CHARLOTTE, N.C. — Charlotte police say the man shot in the head during Wednesday night’s protests near a downtown hotel has died.
Police spokesman Keith Trietley says in a news release that 26-year-old Justin Carr died Thursday at the hospital.
Carr was shot as protesters clashed with police in riot gear lined arm-in-arm protecting the Omni Hotel about 8:30 p.m. Wednesday. City officials say Carr was not shot by an officer.
Police Chief Kerr Putney says the detectives are determined to find who fired the fatal shots. No arrests have been made.
The protests stemmed from the police shooting of a black man, Keith Lamont Scott.
Violent protests erupt in Charlotte
After violent protests raged for the second night in Charlotte over the police shooting of a black man, the city’s police chief told reporters Thursday he has no intention of releasing dashcam video of Keith Lamont Scott’s shooting “to the masses.”
Asked whether there was a time at which the public could expect to see it, Chief Kerr Putney said there should be no such expectation.
“Transparency’s in the eye of the beholder,” he said. “If you think we should display a victim’s worst day for public consumption, that is not the transparency I’m speaking of.”
Putney warned that video will not provide “definitive visual evidence” that Scott pointed a gun at police officers. But other evidence and witness accounts support the police narrative that officers opened fire only after Scott refused to drop his weapon, he said.

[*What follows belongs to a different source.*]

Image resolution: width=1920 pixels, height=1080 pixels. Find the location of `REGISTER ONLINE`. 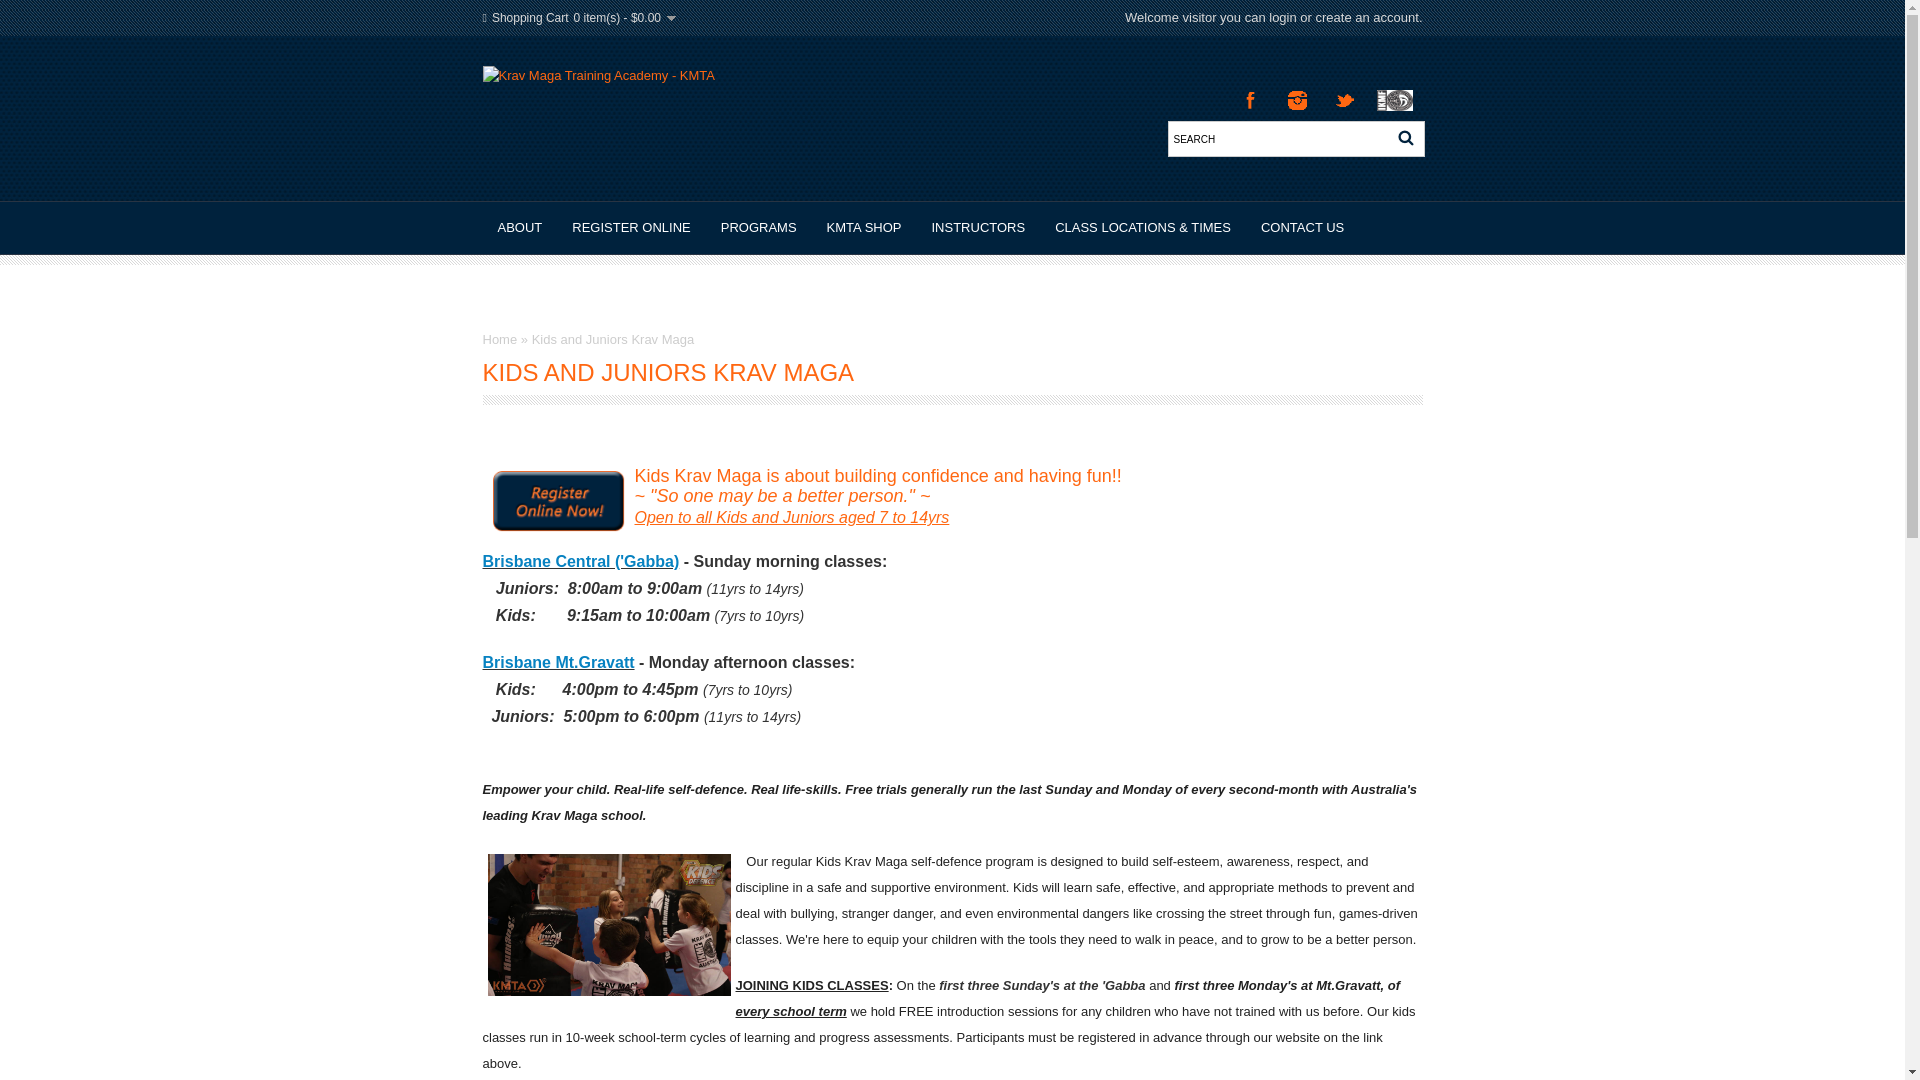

Justin Bamberg, an attorney for the family of Scott, who was fatally shot by Charlotte police officer Brentley Vinson, said Scott’s relatives viewed the footage Thursday evening at Charlotte-Mecklenburg police headquarters. He would not comment on the family’s reaction.
Scott didn’t own a gun or habitually carry a gun, the family has told their attorneys, Bamberg said.
At the request of Scott’s family, Mecklenburg County District Attorney R. Andrew Murray has asked the State Bureau of Investigation to investigate Scott’s death, according to his office. State law requires the prosecutor to reach out to the bureau if the family requests it.